When a line in the records includes the string "popup", it goes into the tally; report that tally alone.
Start of Material for this exercise
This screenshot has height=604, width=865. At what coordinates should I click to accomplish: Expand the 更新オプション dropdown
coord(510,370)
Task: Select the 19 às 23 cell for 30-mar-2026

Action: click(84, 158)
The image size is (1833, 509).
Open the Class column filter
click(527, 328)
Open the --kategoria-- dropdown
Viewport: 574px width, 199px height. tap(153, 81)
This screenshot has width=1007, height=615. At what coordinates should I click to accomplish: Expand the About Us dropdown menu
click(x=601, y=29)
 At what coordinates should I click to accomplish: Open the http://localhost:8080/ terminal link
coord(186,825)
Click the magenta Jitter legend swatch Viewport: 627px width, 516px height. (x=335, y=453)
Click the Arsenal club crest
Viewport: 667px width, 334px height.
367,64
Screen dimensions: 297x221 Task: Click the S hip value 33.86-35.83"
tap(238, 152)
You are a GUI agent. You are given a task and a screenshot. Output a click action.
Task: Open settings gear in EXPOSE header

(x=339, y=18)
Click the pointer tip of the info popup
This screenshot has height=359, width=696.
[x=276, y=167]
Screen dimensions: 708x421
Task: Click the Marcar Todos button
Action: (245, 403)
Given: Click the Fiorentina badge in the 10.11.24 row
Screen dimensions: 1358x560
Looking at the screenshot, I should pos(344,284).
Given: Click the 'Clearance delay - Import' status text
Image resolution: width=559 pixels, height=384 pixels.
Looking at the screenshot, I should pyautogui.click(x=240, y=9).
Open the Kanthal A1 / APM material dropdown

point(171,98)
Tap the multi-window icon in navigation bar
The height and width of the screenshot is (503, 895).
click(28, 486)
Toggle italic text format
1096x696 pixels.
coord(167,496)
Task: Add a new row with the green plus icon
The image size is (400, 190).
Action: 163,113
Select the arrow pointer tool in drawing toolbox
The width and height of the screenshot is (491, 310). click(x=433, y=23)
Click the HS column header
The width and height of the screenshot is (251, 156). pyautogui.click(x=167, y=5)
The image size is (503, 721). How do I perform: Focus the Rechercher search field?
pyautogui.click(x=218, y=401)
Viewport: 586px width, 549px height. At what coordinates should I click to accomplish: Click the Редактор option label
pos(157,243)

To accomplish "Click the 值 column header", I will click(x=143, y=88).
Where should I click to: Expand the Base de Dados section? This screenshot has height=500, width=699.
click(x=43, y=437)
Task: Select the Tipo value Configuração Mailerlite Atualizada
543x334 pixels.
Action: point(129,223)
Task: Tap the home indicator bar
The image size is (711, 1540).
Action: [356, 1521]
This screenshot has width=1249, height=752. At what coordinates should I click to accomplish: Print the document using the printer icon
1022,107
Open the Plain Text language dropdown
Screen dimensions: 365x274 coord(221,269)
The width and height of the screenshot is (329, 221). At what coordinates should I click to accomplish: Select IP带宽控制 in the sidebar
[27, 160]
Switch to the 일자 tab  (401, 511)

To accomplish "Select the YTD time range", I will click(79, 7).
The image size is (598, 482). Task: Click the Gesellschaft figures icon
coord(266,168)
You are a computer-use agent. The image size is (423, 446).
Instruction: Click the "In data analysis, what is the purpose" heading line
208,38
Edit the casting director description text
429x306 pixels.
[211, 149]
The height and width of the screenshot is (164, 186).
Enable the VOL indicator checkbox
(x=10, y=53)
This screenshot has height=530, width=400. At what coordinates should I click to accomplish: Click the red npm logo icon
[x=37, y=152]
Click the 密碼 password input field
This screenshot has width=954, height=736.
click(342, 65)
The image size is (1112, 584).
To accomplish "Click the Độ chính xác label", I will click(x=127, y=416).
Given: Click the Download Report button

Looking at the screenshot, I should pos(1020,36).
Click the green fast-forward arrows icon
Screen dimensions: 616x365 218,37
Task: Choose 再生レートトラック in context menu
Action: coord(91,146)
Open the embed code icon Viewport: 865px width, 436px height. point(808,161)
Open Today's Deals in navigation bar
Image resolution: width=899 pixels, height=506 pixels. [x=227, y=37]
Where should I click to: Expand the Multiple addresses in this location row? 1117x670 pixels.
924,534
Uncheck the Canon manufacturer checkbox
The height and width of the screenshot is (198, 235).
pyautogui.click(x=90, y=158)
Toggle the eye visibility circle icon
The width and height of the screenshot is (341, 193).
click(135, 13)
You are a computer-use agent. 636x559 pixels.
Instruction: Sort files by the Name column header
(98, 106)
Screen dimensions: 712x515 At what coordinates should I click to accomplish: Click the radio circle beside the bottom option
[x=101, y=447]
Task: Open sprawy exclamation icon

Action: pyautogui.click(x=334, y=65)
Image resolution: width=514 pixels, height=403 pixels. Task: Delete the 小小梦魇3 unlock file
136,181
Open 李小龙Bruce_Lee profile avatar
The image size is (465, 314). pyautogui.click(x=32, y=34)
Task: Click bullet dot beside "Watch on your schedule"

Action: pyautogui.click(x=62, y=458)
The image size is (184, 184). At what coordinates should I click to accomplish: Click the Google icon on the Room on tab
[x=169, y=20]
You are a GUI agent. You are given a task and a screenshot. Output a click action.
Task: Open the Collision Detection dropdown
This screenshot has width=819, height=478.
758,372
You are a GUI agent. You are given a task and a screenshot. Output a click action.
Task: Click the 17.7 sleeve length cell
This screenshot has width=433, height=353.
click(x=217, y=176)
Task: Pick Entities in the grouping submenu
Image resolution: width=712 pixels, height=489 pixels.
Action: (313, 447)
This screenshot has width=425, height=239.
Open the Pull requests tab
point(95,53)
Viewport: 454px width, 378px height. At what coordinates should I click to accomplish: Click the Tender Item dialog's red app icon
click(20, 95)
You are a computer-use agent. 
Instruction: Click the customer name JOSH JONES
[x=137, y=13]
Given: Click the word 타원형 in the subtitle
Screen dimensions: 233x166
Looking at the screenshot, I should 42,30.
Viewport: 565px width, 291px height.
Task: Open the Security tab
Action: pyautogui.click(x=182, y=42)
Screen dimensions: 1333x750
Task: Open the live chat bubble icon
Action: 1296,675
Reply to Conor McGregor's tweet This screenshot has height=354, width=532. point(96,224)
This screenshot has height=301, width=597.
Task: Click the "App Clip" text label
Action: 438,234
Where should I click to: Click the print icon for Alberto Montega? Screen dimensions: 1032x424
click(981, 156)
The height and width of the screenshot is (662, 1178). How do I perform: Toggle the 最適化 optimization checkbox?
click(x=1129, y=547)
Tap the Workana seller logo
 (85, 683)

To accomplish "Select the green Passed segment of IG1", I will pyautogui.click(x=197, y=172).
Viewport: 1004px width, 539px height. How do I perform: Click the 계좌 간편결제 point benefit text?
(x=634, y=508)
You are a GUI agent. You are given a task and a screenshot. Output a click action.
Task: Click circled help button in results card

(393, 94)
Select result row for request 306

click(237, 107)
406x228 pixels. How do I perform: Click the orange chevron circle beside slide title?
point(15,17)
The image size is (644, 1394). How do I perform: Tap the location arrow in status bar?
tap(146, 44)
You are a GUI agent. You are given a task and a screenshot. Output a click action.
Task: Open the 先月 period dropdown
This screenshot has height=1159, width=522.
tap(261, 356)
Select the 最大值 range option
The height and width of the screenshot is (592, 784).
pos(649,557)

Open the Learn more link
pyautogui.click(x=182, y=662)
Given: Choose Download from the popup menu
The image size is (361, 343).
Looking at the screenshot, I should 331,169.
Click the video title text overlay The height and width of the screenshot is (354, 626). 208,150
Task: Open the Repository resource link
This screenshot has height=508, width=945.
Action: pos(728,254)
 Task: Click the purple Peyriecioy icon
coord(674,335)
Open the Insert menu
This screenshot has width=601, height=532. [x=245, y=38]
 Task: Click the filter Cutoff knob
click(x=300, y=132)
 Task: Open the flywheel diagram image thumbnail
End of Material for this exercise
(Completed exercise) 2